[Opening Given records section]

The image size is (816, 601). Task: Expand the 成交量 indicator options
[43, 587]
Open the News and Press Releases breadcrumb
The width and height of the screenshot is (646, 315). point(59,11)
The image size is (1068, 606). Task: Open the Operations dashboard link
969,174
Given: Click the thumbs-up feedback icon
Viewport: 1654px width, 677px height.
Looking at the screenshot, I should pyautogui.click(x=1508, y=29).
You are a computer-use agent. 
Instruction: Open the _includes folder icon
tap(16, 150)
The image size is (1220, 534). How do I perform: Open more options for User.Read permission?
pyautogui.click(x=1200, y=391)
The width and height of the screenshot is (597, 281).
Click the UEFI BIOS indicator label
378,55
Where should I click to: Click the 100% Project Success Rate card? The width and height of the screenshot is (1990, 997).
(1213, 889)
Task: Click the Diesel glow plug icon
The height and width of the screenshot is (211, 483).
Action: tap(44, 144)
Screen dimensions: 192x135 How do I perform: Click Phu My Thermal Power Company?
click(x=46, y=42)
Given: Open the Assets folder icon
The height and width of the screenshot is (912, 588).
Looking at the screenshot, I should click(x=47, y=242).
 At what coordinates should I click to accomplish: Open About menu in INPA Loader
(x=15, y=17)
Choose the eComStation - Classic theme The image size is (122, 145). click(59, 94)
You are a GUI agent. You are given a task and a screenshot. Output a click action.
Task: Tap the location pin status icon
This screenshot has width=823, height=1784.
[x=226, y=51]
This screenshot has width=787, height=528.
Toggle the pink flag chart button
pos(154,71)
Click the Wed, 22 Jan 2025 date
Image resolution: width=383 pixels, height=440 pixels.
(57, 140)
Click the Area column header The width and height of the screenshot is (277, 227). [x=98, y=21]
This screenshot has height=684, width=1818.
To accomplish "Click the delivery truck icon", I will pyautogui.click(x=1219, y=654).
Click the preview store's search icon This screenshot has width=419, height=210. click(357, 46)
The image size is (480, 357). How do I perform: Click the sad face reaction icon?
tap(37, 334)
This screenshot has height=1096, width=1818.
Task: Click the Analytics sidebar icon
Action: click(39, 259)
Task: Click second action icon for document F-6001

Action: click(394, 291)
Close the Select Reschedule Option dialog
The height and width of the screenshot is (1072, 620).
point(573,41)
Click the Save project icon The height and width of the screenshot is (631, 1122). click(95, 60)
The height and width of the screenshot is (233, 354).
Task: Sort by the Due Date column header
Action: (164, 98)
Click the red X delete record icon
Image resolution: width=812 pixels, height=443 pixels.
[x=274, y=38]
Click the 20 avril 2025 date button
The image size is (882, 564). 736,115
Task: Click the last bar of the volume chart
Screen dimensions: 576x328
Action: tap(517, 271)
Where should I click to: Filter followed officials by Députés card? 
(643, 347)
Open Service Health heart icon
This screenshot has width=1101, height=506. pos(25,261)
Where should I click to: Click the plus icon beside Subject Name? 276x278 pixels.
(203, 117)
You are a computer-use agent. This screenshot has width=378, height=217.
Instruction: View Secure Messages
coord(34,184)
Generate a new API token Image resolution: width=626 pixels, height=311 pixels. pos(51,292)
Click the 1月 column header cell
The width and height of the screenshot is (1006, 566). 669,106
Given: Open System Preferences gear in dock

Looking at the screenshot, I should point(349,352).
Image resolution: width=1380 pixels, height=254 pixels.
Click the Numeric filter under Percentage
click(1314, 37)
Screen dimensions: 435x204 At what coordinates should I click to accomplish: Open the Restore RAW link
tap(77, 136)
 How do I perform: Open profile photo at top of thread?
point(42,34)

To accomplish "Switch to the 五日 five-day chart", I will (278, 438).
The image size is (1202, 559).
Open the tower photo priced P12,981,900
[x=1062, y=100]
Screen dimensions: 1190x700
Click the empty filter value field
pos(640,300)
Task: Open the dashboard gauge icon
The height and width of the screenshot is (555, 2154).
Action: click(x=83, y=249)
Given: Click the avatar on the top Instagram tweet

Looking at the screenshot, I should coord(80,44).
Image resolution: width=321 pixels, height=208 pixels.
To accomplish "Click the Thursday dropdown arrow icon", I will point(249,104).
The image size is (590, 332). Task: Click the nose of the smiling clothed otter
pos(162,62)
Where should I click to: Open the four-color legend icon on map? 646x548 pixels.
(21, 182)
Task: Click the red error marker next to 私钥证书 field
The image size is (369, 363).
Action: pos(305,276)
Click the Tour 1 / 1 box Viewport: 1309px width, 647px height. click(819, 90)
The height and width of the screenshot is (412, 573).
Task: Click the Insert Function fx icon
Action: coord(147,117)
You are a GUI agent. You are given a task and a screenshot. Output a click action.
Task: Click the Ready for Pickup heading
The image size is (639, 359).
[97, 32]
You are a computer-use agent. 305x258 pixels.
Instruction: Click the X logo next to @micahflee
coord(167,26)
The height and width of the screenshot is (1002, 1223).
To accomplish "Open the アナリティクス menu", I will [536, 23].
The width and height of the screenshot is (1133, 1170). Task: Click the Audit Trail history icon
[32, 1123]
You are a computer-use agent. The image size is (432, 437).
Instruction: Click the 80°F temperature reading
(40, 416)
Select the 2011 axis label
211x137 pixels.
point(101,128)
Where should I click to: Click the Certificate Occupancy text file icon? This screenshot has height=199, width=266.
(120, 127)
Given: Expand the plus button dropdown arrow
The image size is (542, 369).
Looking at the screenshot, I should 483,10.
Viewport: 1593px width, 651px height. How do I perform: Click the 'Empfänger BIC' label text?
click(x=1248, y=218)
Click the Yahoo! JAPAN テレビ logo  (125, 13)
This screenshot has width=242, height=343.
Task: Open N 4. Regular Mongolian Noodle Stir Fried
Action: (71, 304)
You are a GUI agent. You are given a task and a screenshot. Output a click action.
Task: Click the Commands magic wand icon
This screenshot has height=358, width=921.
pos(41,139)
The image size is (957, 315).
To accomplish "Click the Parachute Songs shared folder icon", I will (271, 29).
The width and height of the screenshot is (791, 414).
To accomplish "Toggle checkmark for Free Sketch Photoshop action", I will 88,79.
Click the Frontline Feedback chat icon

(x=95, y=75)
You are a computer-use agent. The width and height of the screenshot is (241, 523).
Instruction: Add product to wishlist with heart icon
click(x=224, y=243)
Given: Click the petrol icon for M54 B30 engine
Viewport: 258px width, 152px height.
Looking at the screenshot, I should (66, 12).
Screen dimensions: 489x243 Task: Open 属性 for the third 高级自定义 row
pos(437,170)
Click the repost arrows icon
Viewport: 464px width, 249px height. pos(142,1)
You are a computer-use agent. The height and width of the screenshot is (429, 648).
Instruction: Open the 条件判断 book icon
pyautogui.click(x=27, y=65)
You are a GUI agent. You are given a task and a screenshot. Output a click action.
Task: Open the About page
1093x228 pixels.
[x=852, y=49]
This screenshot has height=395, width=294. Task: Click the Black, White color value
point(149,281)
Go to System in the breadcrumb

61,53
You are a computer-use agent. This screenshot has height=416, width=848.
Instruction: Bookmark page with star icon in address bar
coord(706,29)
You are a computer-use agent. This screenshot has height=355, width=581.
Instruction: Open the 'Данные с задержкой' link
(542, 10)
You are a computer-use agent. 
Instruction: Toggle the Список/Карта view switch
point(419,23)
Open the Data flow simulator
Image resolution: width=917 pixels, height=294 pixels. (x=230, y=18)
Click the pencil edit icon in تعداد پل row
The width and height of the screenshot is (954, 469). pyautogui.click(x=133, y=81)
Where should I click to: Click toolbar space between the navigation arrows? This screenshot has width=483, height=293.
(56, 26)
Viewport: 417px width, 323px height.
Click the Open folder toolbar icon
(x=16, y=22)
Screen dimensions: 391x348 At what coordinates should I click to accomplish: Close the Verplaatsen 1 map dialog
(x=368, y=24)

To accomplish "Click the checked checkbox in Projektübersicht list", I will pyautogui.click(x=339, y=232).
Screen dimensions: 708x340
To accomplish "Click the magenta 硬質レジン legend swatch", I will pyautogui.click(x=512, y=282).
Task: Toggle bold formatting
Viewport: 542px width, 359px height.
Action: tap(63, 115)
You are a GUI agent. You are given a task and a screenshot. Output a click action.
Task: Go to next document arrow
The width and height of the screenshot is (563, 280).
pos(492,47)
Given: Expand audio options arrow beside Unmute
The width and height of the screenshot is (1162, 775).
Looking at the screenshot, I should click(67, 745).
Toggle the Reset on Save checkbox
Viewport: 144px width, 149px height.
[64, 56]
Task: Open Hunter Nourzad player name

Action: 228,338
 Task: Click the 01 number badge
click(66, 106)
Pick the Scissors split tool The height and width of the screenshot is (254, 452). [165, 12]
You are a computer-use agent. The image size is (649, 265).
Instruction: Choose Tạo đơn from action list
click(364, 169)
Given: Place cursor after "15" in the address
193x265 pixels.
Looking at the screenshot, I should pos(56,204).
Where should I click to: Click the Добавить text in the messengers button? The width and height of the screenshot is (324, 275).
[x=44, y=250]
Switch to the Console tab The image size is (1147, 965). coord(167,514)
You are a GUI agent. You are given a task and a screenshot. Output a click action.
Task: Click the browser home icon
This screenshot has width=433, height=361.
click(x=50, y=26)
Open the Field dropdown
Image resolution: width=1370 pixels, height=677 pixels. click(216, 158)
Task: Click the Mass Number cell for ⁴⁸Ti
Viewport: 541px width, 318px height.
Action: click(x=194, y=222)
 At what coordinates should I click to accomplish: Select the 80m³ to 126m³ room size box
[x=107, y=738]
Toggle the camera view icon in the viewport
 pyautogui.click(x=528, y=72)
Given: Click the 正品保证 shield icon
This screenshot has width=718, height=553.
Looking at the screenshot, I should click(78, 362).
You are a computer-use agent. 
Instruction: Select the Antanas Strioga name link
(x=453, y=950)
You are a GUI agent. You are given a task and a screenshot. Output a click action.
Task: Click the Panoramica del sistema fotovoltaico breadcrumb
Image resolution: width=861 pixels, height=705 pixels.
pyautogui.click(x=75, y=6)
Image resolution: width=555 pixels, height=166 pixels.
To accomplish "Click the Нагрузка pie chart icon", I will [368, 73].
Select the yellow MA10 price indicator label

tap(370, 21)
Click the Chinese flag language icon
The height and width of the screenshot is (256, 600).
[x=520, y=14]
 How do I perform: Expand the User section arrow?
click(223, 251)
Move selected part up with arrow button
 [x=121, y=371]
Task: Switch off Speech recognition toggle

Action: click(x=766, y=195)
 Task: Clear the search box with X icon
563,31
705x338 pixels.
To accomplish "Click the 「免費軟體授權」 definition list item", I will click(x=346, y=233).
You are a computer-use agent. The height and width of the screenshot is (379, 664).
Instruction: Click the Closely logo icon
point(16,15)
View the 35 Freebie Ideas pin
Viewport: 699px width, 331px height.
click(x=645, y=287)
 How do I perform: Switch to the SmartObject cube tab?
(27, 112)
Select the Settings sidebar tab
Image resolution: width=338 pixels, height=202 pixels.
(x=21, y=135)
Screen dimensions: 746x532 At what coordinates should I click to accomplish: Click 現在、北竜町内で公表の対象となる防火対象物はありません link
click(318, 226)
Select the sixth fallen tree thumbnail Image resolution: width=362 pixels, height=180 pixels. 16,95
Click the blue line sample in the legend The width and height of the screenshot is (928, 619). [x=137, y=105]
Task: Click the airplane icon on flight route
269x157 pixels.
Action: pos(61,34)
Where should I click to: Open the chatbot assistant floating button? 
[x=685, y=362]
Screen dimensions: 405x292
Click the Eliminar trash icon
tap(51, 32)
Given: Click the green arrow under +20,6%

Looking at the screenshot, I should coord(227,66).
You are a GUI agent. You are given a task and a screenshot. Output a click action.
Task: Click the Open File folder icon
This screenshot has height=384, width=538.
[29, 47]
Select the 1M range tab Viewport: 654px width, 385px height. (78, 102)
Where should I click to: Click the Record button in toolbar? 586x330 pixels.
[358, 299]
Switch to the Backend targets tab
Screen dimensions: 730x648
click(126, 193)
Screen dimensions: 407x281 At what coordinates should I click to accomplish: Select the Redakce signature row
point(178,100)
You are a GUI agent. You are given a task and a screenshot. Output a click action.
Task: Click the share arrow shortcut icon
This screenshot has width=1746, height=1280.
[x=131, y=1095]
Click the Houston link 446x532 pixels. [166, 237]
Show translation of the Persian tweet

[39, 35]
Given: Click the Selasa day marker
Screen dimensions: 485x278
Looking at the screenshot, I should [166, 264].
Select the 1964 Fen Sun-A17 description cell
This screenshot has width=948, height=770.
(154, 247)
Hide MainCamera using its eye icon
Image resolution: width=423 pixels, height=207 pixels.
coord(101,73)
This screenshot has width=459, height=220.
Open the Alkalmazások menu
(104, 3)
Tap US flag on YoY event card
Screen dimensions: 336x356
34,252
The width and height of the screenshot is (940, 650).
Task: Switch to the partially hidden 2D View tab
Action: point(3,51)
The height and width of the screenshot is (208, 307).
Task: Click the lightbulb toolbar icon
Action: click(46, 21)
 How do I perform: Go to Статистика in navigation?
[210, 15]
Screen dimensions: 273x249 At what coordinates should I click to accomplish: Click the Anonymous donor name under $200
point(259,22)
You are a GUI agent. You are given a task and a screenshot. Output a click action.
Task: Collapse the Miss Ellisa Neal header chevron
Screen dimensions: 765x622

[Closing Given records section]

▸ **Work to be completed**
Give back, word for word, only the lines above from the line holding "Task: Click the red" to the line holding "Given: Expand the plus button dropdown arrow", both included.

▸ **Answer section**
Task: Click the red error marker next to 私钥证书 field
The image size is (369, 363).
Action: pos(305,276)
Click the Tour 1 / 1 box Viewport: 1309px width, 647px height. click(819, 90)
The height and width of the screenshot is (412, 573).
Task: Click the Insert Function fx icon
Action: coord(147,117)
You are a GUI agent. You are given a task and a screenshot. Output a click action.
Task: Click the Ready for Pickup heading
The image size is (639, 359).
[97, 32]
You are a computer-use agent. 305x258 pixels.
Instruction: Click the X logo next to @micahflee
coord(167,26)
The height and width of the screenshot is (1002, 1223).
To accomplish "Open the アナリティクス menu", I will [536, 23].
The width and height of the screenshot is (1133, 1170). Task: Click the Audit Trail history icon
[32, 1123]
You are a computer-use agent. The image size is (432, 437).
Instruction: Click the 80°F temperature reading
(40, 416)
Select the 2011 axis label
211x137 pixels.
point(101,128)
Where should I click to: Click the Certificate Occupancy text file icon? This screenshot has height=199, width=266.
(120, 127)
Given: Expand the plus button dropdown arrow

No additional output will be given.